The tits began visiting Derek's box in early April and were soon bringing material for a nest. Blue tit nests are built by the female. This year's one is particularly bulky and untidy, making it difficult for the camera to see deeply into the cup.
The first egg, we think, was laid on the 20th April and followed by seven more, one each day, until the full clutch had been laid. An adult Blue tit weighs about 11 grams. Each egg weighs more than a gram, so that the complete clutch weighs almost as much as the parent. A Blue tit has to eat about her own weight in food each day while she is laying. The male helps out by bringing her juicy insect larvae. It used to be thought that this 'courtship feeding' was just a prelude to mating but now we know that the male's gifts of food are a vital source to extra nutrient for her. While she is still producing eggs, she must feed so often that she has no time to incubate. The development of the chicks within the eggs stops temporarily.
Incubation began on 27th April. Only the female Blue tit incubates. She sits for most of the day and all of the night, keeping the eggs warm as the nestlings develop inside them. Building the nest in a box and lining the cup with hair and feathers means that the eggs are well insulated and she can afford to leave them for short periods. A Blue tit mother may spend 20% or more of her time hunting and feeding on caterpillars.
The eggs hatched on the 11th May. Baby tits are blind, naked and helpless. When they detect the shadow of a parent above them, they open their bills for food. The nest helps them to keep warm, they sleep most of the time and no energy is wasted, a most efficient system. Small birds can't control their body temperatures. The mother has to ensure that they don't chill and so she spends much of her time in the nest. Meanwhile, the male continues to feed her. From now on the pair must work frantically to feed their chicks.
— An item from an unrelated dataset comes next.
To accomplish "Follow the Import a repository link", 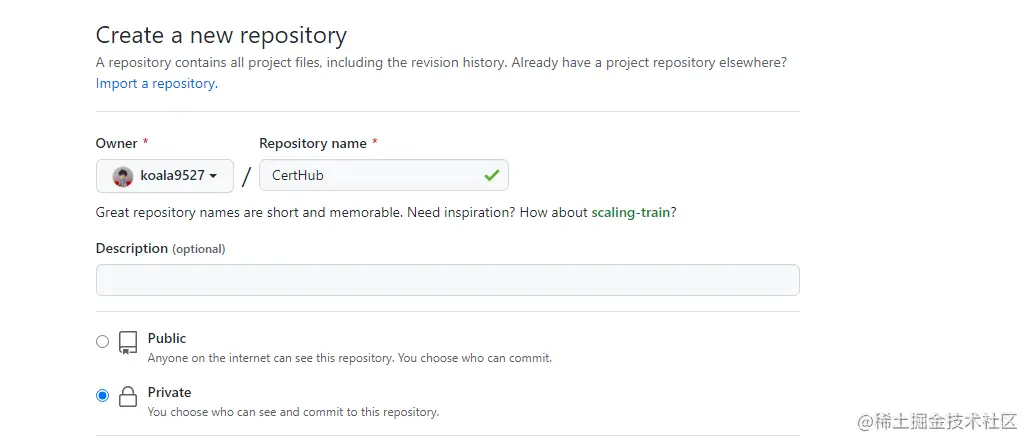I will click(x=156, y=84).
In the early stages of their development, most of the nourishment the chicks receive is converted into body tissue but, as the babies develop they become more active and more of the food resources are converted into energy. A coating of downy feathers helps to keep the growing chick warm and gradually they begin to control their body temperature. The eyes open and the legs become strong enough for them to move about in the nest. Then the outer feathers begin to appear. What appear to be little rows of whitish organ pipes develop on their wings. These are the sheaths out of which the long flight feathers, the bird's equivalent of fingers, will emerge. The big breast muscles with which the birds will flap their wings are now developing rapidly.
Then the babies are become 'imprinted' on their parents. Imprinting is a strange form of learning in which the birds come to know their own species. When they in turn come to breed, this knowledge will ensure that they select other blue tits as partners and not members of another species.
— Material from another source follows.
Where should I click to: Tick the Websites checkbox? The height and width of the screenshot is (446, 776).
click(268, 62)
Nesting often end in failure and this year's blue tit nest was almost such a case. Towards the end of the second week, one of the nestlings died. During the third week, three more succumbed, then three more. The last chick survived and, finally, at approximately 7.45pm on Wednesday 30th May 2007, 19 days after hatching, it fledged. It is impossible to know what caused the demise of the others, but the most likely candidate is starvation. The supply of caterpillars, bees and spiders may not have been sufficient to sustain the whole brood. Blue tits are synchronised hatchers; all the chicks emerge at the same time. This means that food is distributed more or less equally among all of the babies. If there is an acute shortage, all of them will be weak and, as almost happened in this case, fail to survive. The loss of the other chicks in our nest may have been timely; it meant that there was enough food to sustain the one successful chick.
Birds which hatch their eggs asynchronously have an advantage in times of scarcity. Their first chick, hatching a few days before the second, gets all the available food until it can eat no more at which point the next chick is fed and, in due course, the third and so on. In this system, cruel as it may seem, the younger chick, or chicks, may die if food is scarce. The older one then eats the body of its sibling so that no resources are wasted.